The exhibition centers on the fine arts as a lens through which to understand how deeply intertwined Humboldt’s ideas were with America’s emerging identity. It includes more than 100 paintings, sculptures, maps, and artifacts as well as a video introduction to Humboldt and his connections to the Smithsonian through an array of current projects and initiatives.

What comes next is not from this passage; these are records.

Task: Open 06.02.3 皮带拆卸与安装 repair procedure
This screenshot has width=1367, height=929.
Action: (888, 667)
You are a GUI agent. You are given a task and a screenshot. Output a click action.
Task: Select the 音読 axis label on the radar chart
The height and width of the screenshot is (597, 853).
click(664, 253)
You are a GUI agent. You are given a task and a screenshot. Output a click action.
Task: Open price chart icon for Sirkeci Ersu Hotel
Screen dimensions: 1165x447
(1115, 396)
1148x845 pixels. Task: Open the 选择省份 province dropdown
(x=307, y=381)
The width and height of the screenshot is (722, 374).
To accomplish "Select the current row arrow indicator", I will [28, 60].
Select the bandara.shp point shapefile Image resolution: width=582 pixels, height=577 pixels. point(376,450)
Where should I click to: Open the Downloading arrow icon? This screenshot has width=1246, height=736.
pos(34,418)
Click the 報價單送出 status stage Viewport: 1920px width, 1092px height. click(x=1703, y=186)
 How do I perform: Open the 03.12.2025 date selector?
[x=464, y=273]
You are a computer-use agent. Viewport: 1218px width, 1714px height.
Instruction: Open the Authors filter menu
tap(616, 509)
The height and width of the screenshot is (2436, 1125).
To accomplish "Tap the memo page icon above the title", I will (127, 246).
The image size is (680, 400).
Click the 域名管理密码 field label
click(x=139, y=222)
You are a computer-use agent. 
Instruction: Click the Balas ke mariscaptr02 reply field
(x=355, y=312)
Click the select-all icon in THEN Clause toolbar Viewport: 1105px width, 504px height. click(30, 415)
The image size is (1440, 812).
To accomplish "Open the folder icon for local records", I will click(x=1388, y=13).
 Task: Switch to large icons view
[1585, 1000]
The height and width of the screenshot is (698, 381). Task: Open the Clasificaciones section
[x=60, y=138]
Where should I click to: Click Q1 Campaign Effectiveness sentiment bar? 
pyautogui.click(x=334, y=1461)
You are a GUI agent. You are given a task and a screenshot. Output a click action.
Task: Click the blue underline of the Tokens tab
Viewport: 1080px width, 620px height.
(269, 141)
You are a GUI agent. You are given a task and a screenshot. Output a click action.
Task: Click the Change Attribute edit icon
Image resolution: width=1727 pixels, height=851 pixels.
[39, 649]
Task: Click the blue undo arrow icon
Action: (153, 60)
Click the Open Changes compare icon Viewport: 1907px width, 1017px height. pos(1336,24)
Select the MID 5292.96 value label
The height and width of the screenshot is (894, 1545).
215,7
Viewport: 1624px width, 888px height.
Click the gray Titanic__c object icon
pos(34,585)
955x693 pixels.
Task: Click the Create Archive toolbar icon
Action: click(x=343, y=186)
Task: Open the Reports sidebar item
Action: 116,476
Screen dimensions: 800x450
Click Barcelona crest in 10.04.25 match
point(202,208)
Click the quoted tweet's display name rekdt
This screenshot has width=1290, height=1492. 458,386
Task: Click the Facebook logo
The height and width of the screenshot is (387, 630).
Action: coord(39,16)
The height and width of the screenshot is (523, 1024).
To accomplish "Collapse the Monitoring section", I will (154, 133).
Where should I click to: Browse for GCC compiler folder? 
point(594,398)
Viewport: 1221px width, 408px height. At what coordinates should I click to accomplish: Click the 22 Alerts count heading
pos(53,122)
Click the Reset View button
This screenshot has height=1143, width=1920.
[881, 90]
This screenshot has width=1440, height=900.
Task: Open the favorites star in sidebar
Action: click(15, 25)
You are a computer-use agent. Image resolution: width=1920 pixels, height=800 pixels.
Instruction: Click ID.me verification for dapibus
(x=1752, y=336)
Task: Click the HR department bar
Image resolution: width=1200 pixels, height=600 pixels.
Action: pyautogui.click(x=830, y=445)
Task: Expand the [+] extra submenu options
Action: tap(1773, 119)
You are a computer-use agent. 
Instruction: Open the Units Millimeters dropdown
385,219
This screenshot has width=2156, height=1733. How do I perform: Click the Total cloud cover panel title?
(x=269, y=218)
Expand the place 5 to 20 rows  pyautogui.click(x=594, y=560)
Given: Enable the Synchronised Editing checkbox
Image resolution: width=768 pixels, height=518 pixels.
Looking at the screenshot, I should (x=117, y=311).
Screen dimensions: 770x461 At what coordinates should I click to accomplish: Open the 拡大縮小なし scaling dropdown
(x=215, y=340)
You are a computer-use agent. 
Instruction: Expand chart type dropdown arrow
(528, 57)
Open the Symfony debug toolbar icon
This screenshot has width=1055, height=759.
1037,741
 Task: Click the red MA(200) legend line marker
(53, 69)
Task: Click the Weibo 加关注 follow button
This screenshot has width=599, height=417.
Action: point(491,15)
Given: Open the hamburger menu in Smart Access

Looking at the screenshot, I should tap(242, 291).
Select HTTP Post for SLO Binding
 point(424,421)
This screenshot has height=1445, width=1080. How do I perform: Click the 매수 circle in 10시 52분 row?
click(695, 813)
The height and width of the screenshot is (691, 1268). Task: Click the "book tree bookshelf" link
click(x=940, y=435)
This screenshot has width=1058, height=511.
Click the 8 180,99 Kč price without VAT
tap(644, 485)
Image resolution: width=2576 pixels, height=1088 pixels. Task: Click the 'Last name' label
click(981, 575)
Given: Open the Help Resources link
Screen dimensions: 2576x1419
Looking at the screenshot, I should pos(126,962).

“Eleanor Jones Harvey has dusted for Humboldt’s fingerprints on American art and culture and found them nearly everywhere, including the founding of the Smithsonian Institution,” said Stephanie Stebich, the Margaret and Terry Stent Director of the Smithsonian American Art Museum. “The Smithsonian, with its vast range of disciplines and multitude of collections and ongoing research, is the perfect setting for this expansive evaluation of Humboldt’s impact in the United States. Humboldt encouraged American landscape painters to embrace our natural wonders as emblems of our cultural identity. As a country, we have much to thank Humboldt for, as reflected in the countless namesake places and species across our land. Most importantly, Humboldt’s influence on America’s love of and protection of nature is revealed in other prominent Americans’ legacies, such as Theodore Roosevelt and Rachel Carson.”
The exhibition places American art squarely in the center of a conversation about Humboldt’s lasting influence with artworks that reveal how the American wilderness became emblematic of the country’s distinctive character. Humboldt’s quest to understand the universe—his concern for deforestation and climate change, his taxonomic curiosity centered on New World species of flora and fauna and his belief that the arts were as important as the sciences for conveying the resultant sense of wonder in the interlocking aspects of the planet—make this a project evocative of how art illuminates some of the issues central to stewardship of the planet today. Artworks by Albert Bierstadt, Karl Bodmer, George Catlin, Frederic Church, Eastman Johnson, Samuel F.B. Morse, Peale, John Rogers, William James Stillman and John Quincy Adams Ward, among others, will be on display. Church, an esteemed painter of the Hudson River school, features prominently in the exhibition. He idolized Humboldt, going as far as trekking in the naturalist’s footsteps in South America.